あれは俺と違い、穢れの被害など知らない王族のはずなのに、何故か俺の昔話を何度もせがみ、そのときの出来事に思いを寄せてくれた……穢れの侵攻を嘆いてくれた。
家族も故郷もとっくの昔に亡くした俺にとっては、ソルブス以来の家族のような存在だった。
やがてクレマチスも神殿に送られてきて、右も左もわからず、よく泣いていたそれを、リナと一緒に慰める日々が続いた。
なにを守ればいいのかわからない。いつまで力を振るえばいいのかわからない。
穢れの侵攻を食い止めなければいけないとわかっていながらも、なにとどう戦えばいいのかわからずにいた俺に、初めて守りたいと思い、振るう力の指針をくれたのが、リナとクレマチスだったんだ……。

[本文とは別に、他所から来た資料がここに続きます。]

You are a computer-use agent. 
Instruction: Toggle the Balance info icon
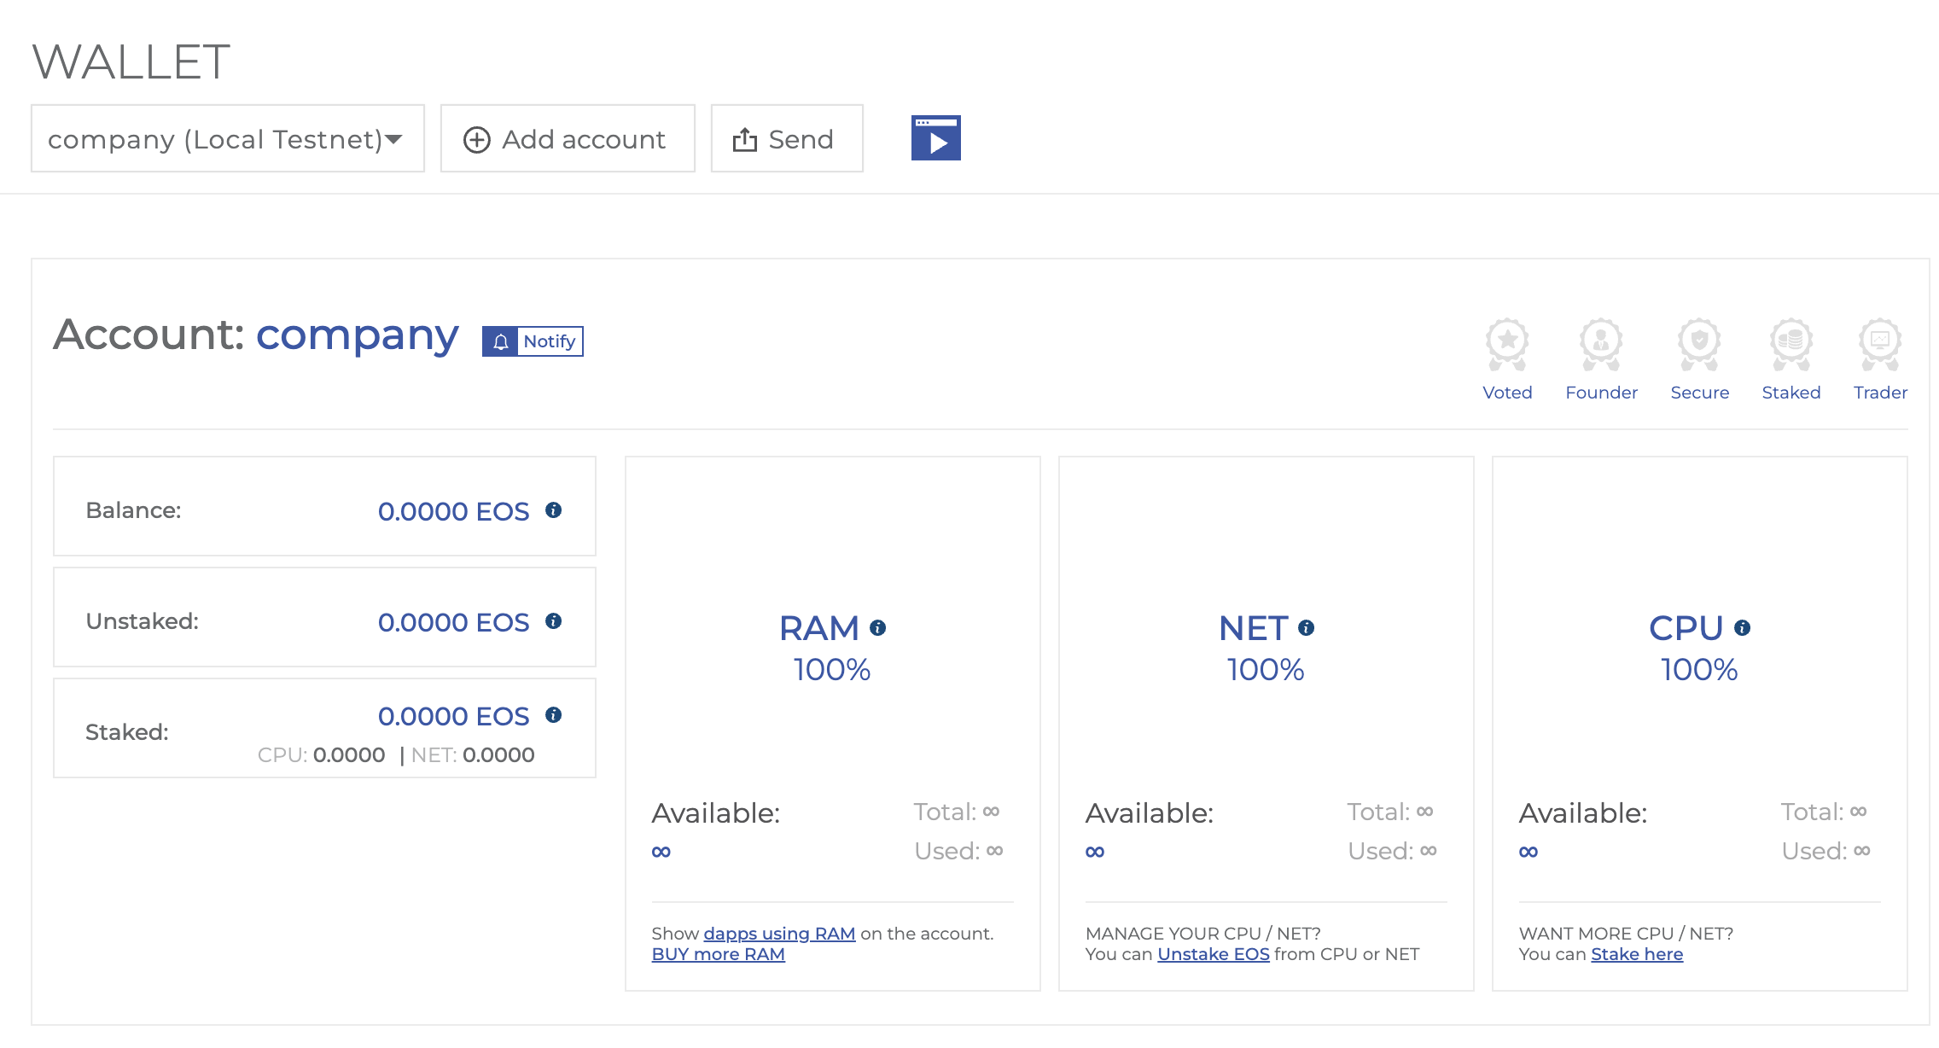pos(553,509)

だから、どうしてリナが俺を捨てていなくなったのかが、本気でわからなかった。どうして、リナそっくりな理奈を寄こしてきたのかがわからなかった。
理奈は本当に綺麗ごとばかりを言う女だった。
穢れに取り込まれた人間は元には戻らない。異端者にこの世界には優しくない。当たり前のように刷り込まれてきたものを、いとも簡単に「どうにかできないの?」と聞いてくるたびに、はっとなっていた。
リナは家族だったが、理奈は違う。
最初はどう扱えばいいのかわからなかったし、敵だとしたらなんのために入れ替わったのかわからず、ただ殺せばいいのか絞めて目的を吐き出させればいいのかすら図りかねていた。ただ、彼女は最初から最後まで綺麗ごとしか言わなかった。
耳障りのいい、心地いい言葉。
それはいつしか、綺麗ごととして一蹴してしまえるものではなく、夢とか理想とか、形がなくても美しいものへと変わっていった。

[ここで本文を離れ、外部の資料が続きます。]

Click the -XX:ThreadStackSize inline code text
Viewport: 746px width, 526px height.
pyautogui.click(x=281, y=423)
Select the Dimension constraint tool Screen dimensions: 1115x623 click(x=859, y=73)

この世界が神の玩具だと聞かされたとき、あれを殺そうと簡単に言ってのけた面々のようにはなれなかった。それはおそらく、区画ひとつ村ひとつ町ひとつを簡単に穢れのせいで滅ぼすようなことを、ただの暇潰し程度に行える存在が、そう簡単に倒れてくれるとは思えなかったせいだろう。
剣を振るって倒せる敵であれば、力を使って断ち切れる敵であれば、これだけ迷うこともなかっただろうに。

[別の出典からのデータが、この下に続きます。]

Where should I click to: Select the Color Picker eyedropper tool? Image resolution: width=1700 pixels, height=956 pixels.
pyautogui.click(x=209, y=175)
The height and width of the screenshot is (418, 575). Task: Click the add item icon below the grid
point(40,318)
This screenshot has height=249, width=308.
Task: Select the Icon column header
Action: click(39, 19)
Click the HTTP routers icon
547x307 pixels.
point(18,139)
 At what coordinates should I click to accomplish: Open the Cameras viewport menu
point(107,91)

理奈は何度も何度も、彼女の語る理想と現実の違いに悩まされていたが、俺はそれでも構わないと思う。
たしかに、綺麗ごとだけでは腹は満たされない。安寧は測れない。でもそれなしで世界を守ったとして、それはただ魔科学のスイッチを押したような、機械的な作動でしかなく、心は満たされない。
理想論を理想論で終わらせることなく語る理奈のことを、俺は愛しいと思う。
俺はリナリアの花に手を伸ばし、それをぷちりと摘んだ。
振り返れば、まだ力がなかったころの光景が広がっている。
鼻を通っていく人の焼ける臭い。既に自我を失った穢れに取り込まれた人々から逃げ惑う、力のない人間。
幼い俺は、あのときにたしかに両親に川に落とされたんだ。
忘れるな。今の幸せに甘んじて忘れるな。そう告げるようにフラッシュバックする光景に背を向けながら、俺は次のリナリアの花を追いかけて行った。
……忘れる訳がない。もう二度と、失いたくはないのだから。